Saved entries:
· · ·

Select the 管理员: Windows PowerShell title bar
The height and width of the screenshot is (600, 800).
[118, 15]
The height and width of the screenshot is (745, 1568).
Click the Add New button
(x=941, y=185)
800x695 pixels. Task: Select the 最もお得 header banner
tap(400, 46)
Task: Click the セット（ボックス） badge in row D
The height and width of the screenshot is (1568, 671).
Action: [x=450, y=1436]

· · ·

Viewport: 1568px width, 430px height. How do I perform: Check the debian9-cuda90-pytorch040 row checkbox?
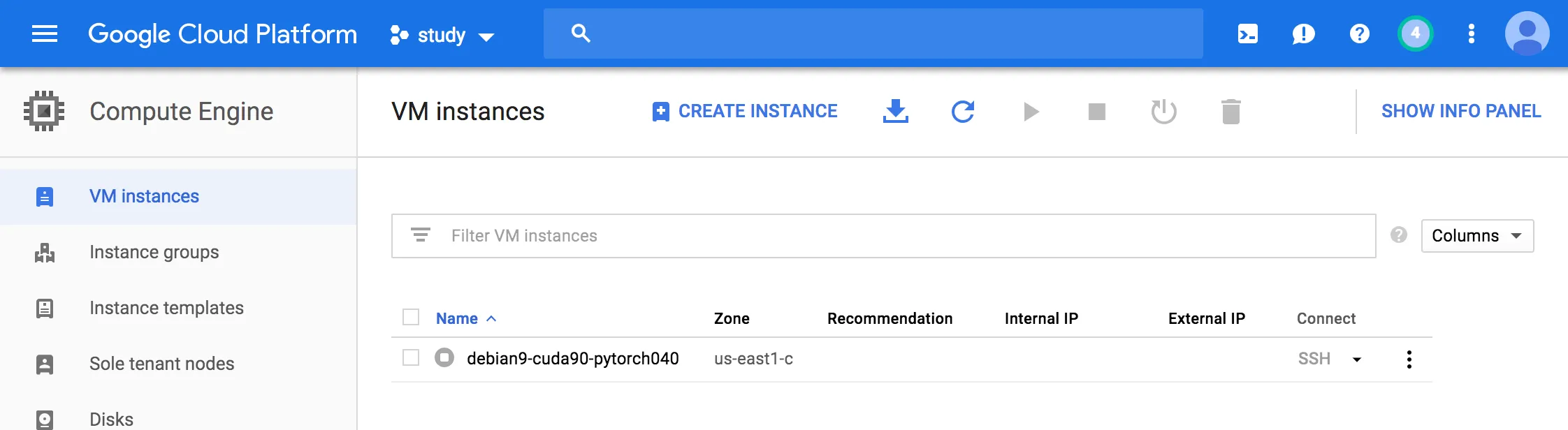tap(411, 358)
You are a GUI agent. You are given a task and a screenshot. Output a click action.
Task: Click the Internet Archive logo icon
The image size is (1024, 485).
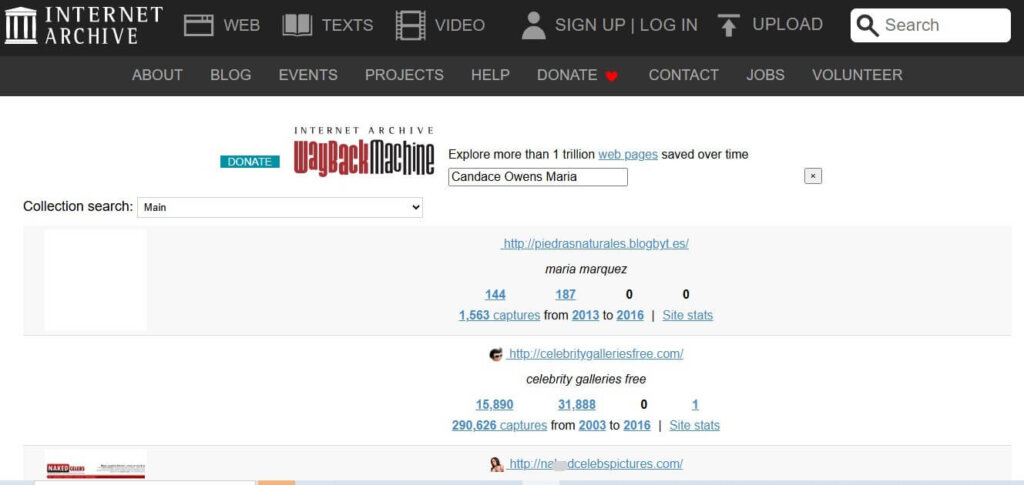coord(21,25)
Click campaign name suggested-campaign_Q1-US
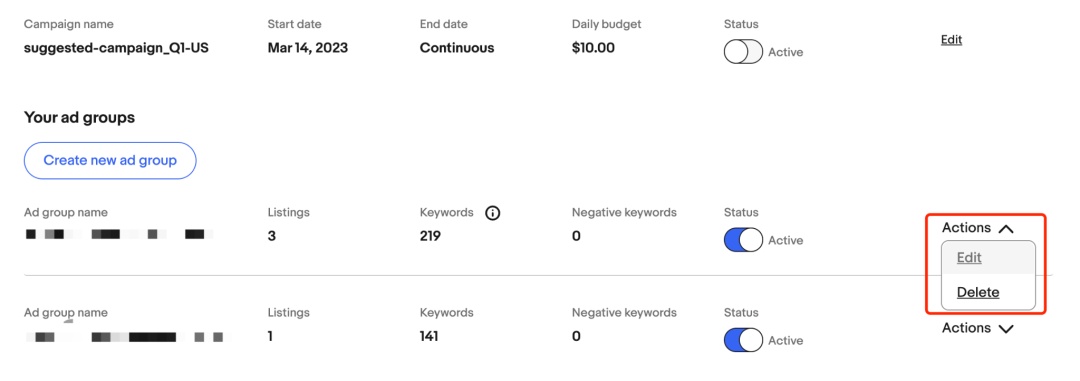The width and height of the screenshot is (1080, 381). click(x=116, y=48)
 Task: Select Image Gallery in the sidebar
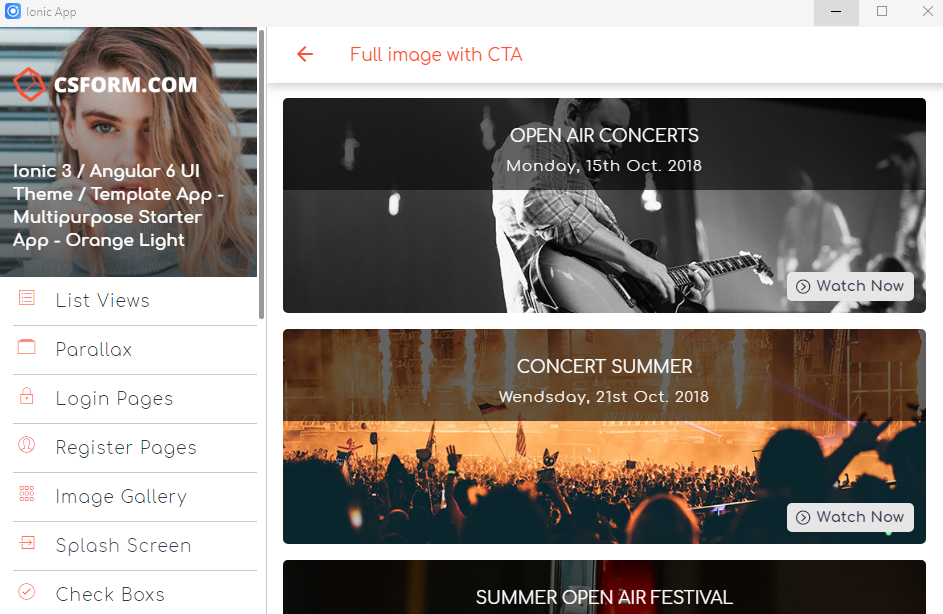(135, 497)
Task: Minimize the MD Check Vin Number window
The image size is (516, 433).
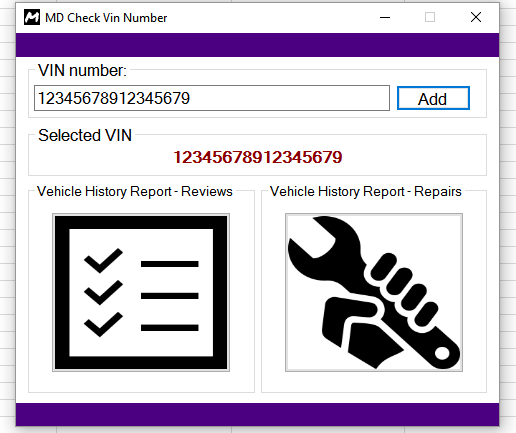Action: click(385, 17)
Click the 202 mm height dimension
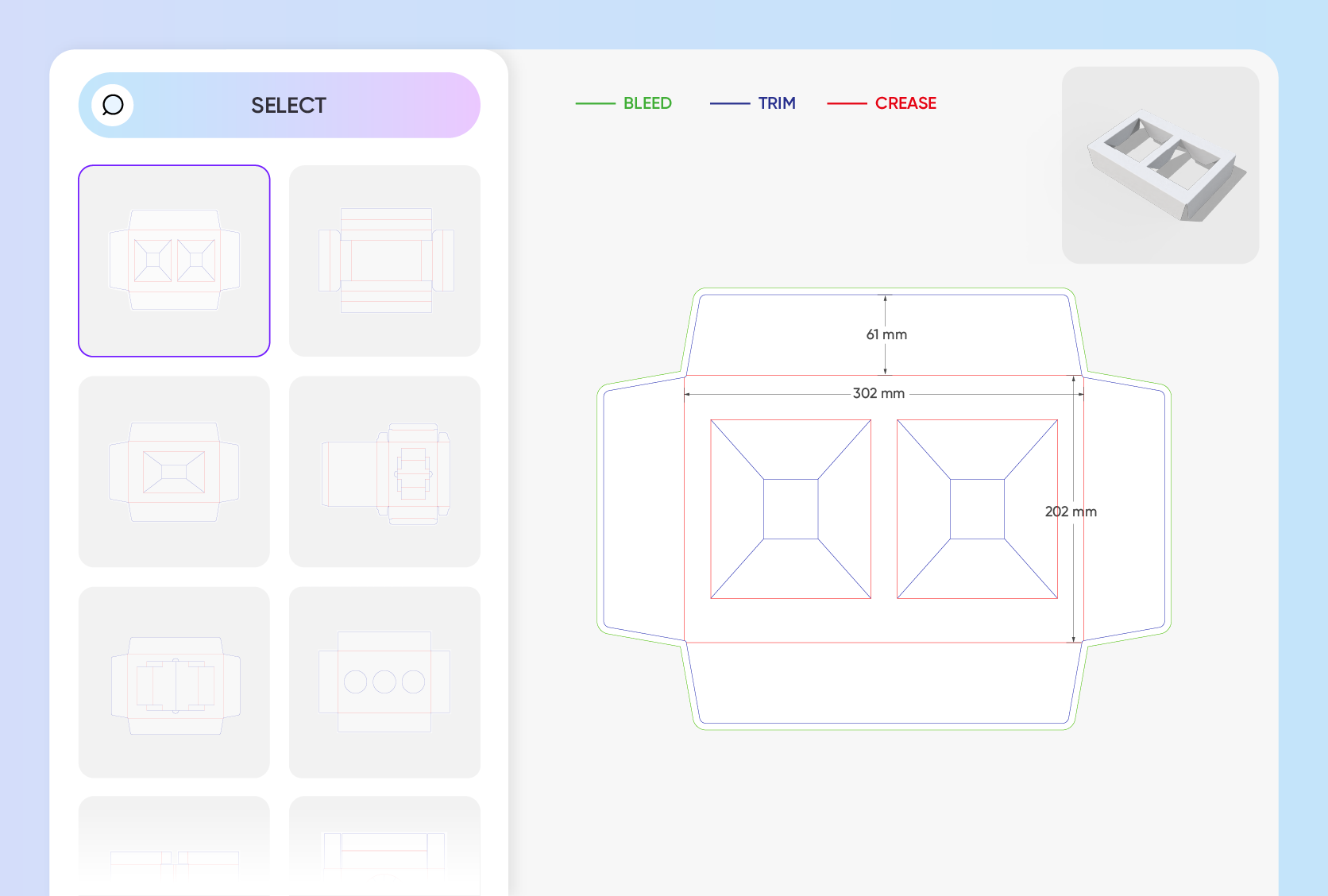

· · ·

-- WHAT THIS TASK INVOLVES --
Working from the entries above, please transcribe only the lines from the line with "Task: Select Image Gallery in the sidebar" through the line with "Click the 202 mm height dimension", exactly, with both end lines and without pictures.

-- SOLUTION --
 Task: Select Image Gallery in the sidebar
(135, 497)
Task: Minimize the MD Check Vin Number window
The image size is (516, 433).
Action: click(385, 17)
Click the 202 mm height dimension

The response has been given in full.